My fellow adoptee's who are people of color adopted into white families, what has your experience been like?

Colombian adoptee raised in a White family in NYC in a heavily Latin American community here.

I didn’t know why I was brown; I just knew I didn’t like it. I knew my family would make comments when I got too tan or wore my hair certain styles or wore certain clothes (“You look so... Spanish.”) I didn’t understand why people spoke to me in Spanish and then would call me a disgrace. I didn’t know why I didn’t fit in with any crowd. I didn’t know what it meant to be Colombian.

I was very, very frustrated and angry for a long time. I was very defensive about having to explain my nationality to literal strangers who felt entitled to my story (“So tell me... why are you sooo exotic looking?”).

So I have spent a great deal of time solidifying my identity as an adoptee first and foremost. I’m Latina even if other Latinos don’t agree. It’s my birthright. I’m culturally white American. I’m versatile and because I don’t really feel like I fit in anywhere, well, I’ve come to see how that means I can actually fit in anywhere. I’m authentic to a fault and while my family definitely had a LOT of racist tendencies, my mom has more than made up for it (luckily). She’s grown a great deal and has been able to validate my experiences and has apologized for not knowing how to stretch her own comfort zone for my benefit when I was young. She sees that now and continues to b supportive. She’s taught me how to love unconditionally and loved me through my very challenging moments where I was very confrontational about the ways I was wronged.

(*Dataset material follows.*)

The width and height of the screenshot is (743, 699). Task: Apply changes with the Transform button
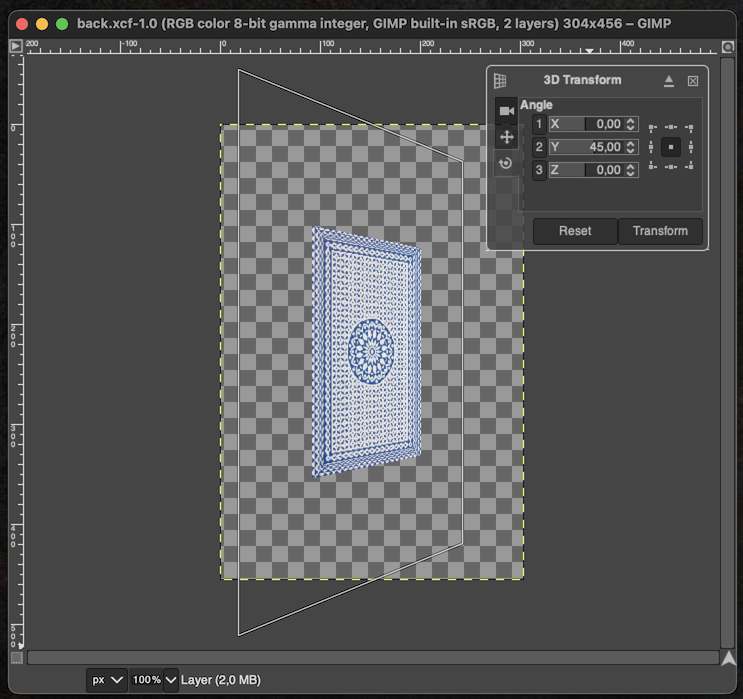coord(660,231)
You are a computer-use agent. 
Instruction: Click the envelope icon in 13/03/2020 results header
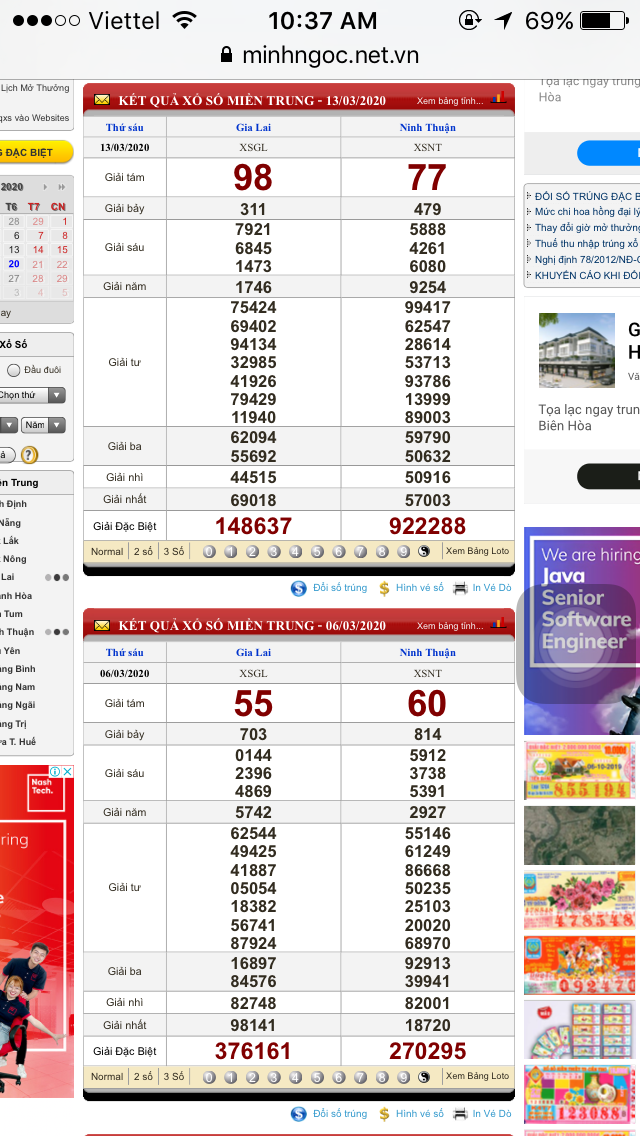[101, 100]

Truth be told, at nearly 40 now, I’ve come to learn my experience isn’t unique. Not to me as a transracial adoptee, not to me as a woman. Many, many, many people are made to feel overly unique and like they don’t belong anywhere. It’s much more frequent with people of color and in transracial families - even biological ones.

I’m okay now and grateful for the perspective I’ve learned through years of self exploration via therapy and extraordinary loved ones.